Stated exercise ->
Update the mailing-list post below by writing it out again from the words "The biggest speed" through "forward to this.", with "read.csv" replaced by "read.table" at every occurrence.

** START Document **

[datatable-help] A new package multitable (data.list) remind me of a long existing feature request #202 and discussion thread

Chris Neff caneff at gmail.com
Fri Oct 7 20:10:40 CEST 2011


The biggest speed tweak is to pass in the colClasses argument in
read.csv.  I have a little function that reads the first N lines,
guesses the column types based on that, and passes that into read.csv
to read the full file.  This is much faster than the defaults.

Also specifying a guess at number of rows (but I don't think that can
be made generic), and specifying comment.char="". See:
http://www.biostat.jhsph.edu/~rpeng/docs/R-large-tables.html

I can't time the differences because I'm not on my normal machine at
the moment.  But looking forward to this.

** END Document **
** START Record extracts **

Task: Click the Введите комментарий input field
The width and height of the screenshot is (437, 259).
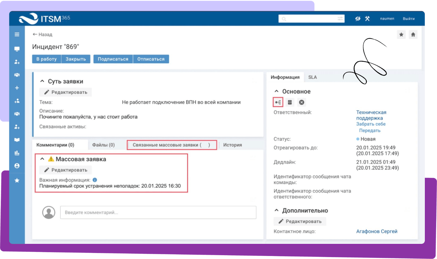Action: tap(158, 212)
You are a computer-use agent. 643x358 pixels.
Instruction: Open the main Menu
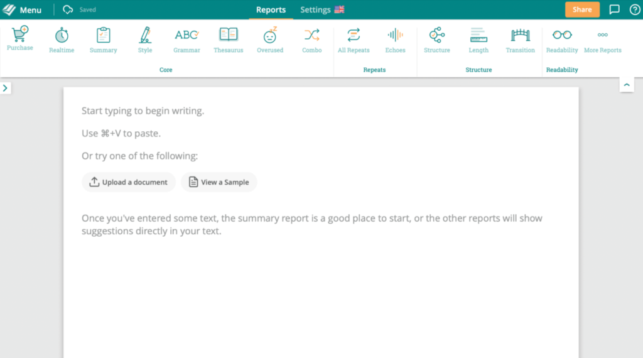point(23,10)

** END Record extracts **

Result of the exercise ->
The biggest speed tweak is to pass in the colClasses argument in
read.table.  I have a little function that reads the first N lines,
guesses the column types based on that, and passes that into read.table
to read the full file.  This is much faster than the defaults.

Also specifying a guess at number of rows (but I don't think that can
be made generic), and specifying comment.char="". See:
http://www.biostat.jhsph.edu/~rpeng/docs/R-large-tables.html

I can't time the differences because I'm not on my normal machine at
the moment.  But looking forward to this.